The current FCC’s plans to strip away foundational provisions of the program seem likely to destroy it all together or, at the very least, severely hamstring its ability to reach the millions of low-income Americans (and tens of thousands of Oregonians) who currently receive monthly voice or internet bill payment assistance.
Unfortunately, the media gives less attention to FCC attacks on the Lifeline program than those perpetrated against net neutrality. This is why CUB is working hard to shed light on Lifeline’s importance to low-income families across the country and Oregon. You can add your voice to CUB’s advocacy by signing onto our comments in advance of the FCC deadline on January 24.
A quick Lifeline refresher: The Reagan administration first launched the program in 1985 to help low-income families cover the cost of their landline telephone bills. The second Bush administration directed the FCC to update the program to offer support for mobile phone subscribers. Finally, in 2016, President Obama’s FCC, under the leadership of then-Chairman Tom Wheeler, once again modernized the program to include a broadband option for Lifeline recipients.
The current monthly household subsidy is $9.25. While this may not sound like much, when leveraged with a program administered by the Oregon Public Utility Commission offering an additional $3.50, low-income Oregonians begin to feel some needed relief.
It’s also important to note that in addition to these larger “modernization orders”, the FCC has, throughout the life of the program, taken steps to curb what’s generally referred to as “waste, fraud, and abuse”. Some of this work was certainly necessary, such as ensuring database integrity to safeguard against subsidy duplication for the same household. However, many claims of program abuses have proven wholly unfounded. Therefore, it is completely inappropriate for Chair Pai to upend a program that, for over 35 years, has served as a critical anti-poverty backstop by providing affordable access to telecommunication services.
The FCC proposals are sweeping:
- Eliminate program eligibility for “non-facilities-based providers”. This simply means that resellers (small providers leasing network space from large providers) would no longer be able to participate in the program. The provision would effectively reduce Lifeline’s low-income customer reach by almost two-thirds, leaving millions of Americans and thousands of Oregonians without monthly bill payment relief.
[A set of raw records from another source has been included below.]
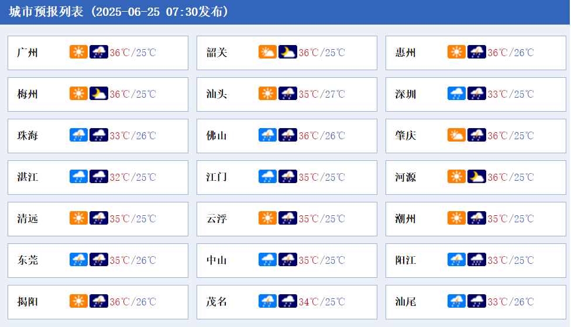571x327 pixels.
Task: Click 清远 temperature 35℃/25℃
Action: pos(133,219)
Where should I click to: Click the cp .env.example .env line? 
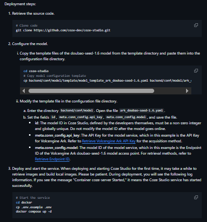(x=34, y=207)

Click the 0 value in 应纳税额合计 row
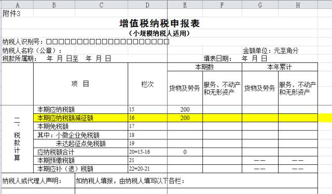pos(185,152)
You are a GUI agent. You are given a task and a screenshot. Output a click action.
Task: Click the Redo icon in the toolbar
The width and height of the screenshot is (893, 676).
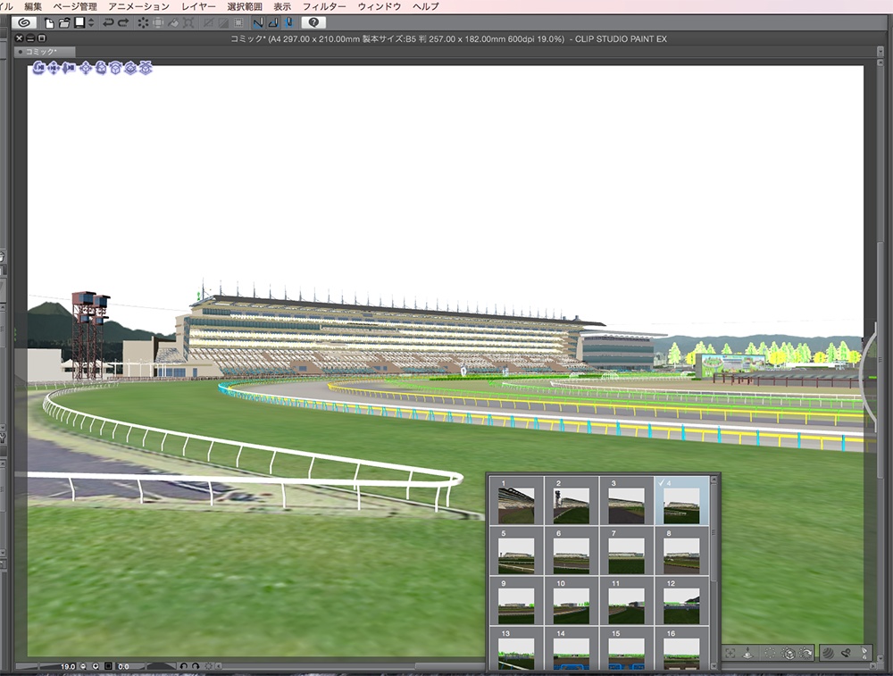coord(122,22)
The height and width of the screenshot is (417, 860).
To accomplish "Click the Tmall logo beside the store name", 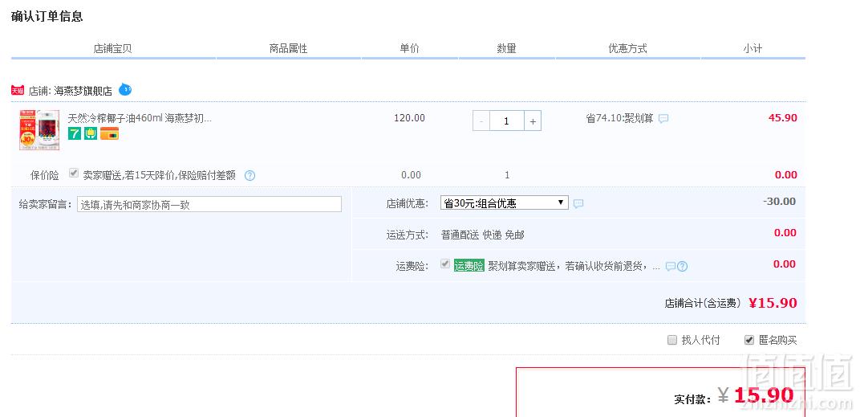I will coord(18,90).
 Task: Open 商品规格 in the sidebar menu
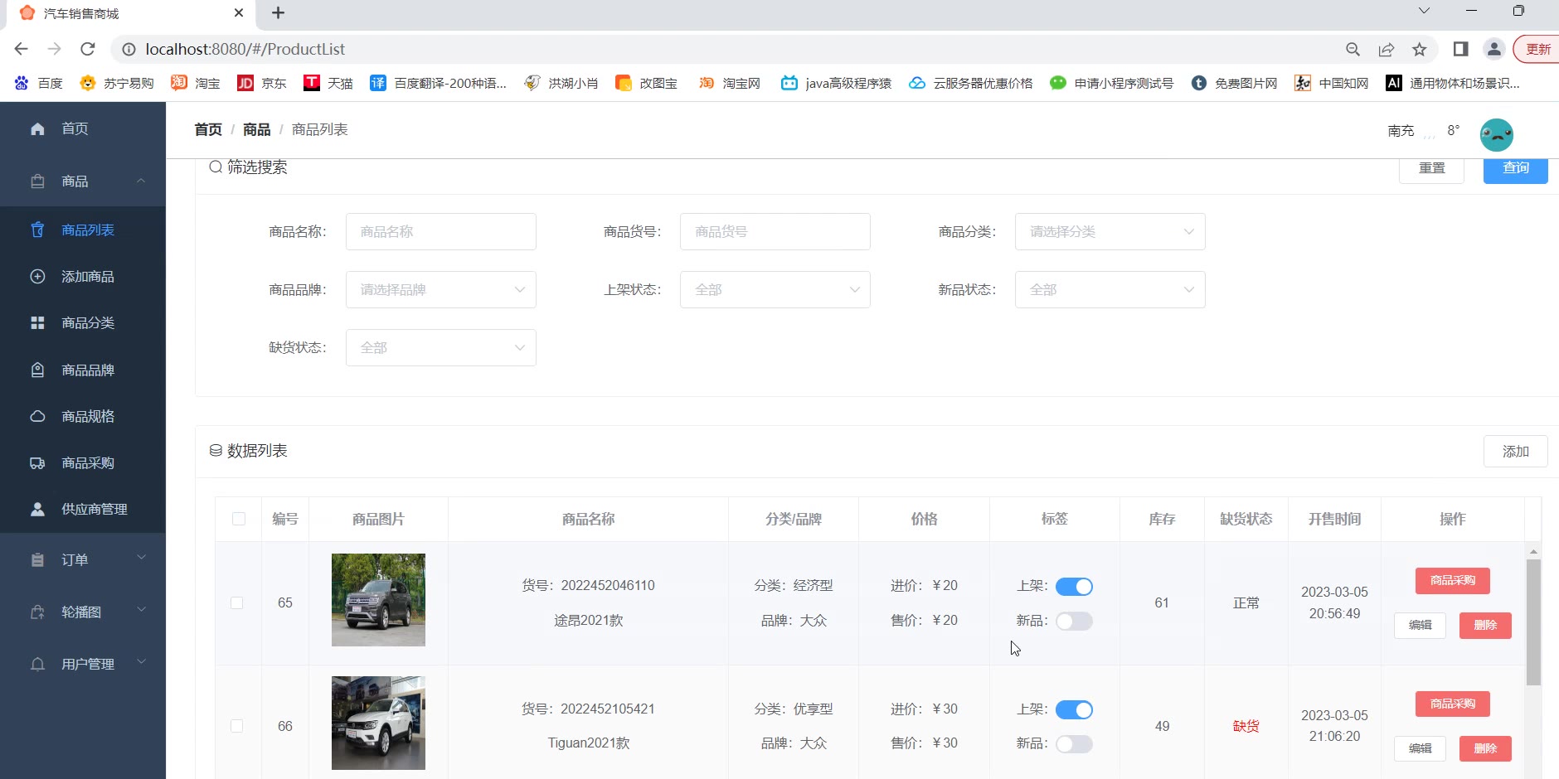[x=88, y=417]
- Eliminate standalone broadband provider eligibility. This provision targets smaller, broadband-only companies in that without also delivering voice service, they would no longer be able to participate in the Lifeline program. This provision strongly favors large national providers.
- Emphasize network expansion via implementation of a funding cap for direct service monies. This may appear positive on the surface, but what it means is that funds historically intended to help low-income customers with their bills would essentially transfer to national service providers in the form of financial incentive to expand their network capacity. Network buildout is a laudable goal, and one that the federal government needs to prioritize – just not on the backs of low-income customers.
- Prioritize rural, rural-tribal, and tribal customers over urban customers, especially with regard to voice service support. Again, this provision may appear positive and, in some respects, it is given that the rural-urban broadband connectivity divide is a growing problem. Yet similar to the previous point, this change would not only represent a drastic mission-shift for the program, it may create unintended social equity issues in urban areas, since a disproportionate number of urban racial and ethnic minority groups live at or below the income threshold for the current Lifeline program.
All told, CUB believes the FCC’s proposal to overhaul Lifeline is less a program overhaul and more a program dismemberment. More than anything, the changes would represent a financial boon to the national service providers and take money out of low-income customers’ pockets. The Lifeline program is the only one of its kind. Its existence and administrative structure allows states like Oregon to supplement the federal subsidy with additional funding and necessary outreach.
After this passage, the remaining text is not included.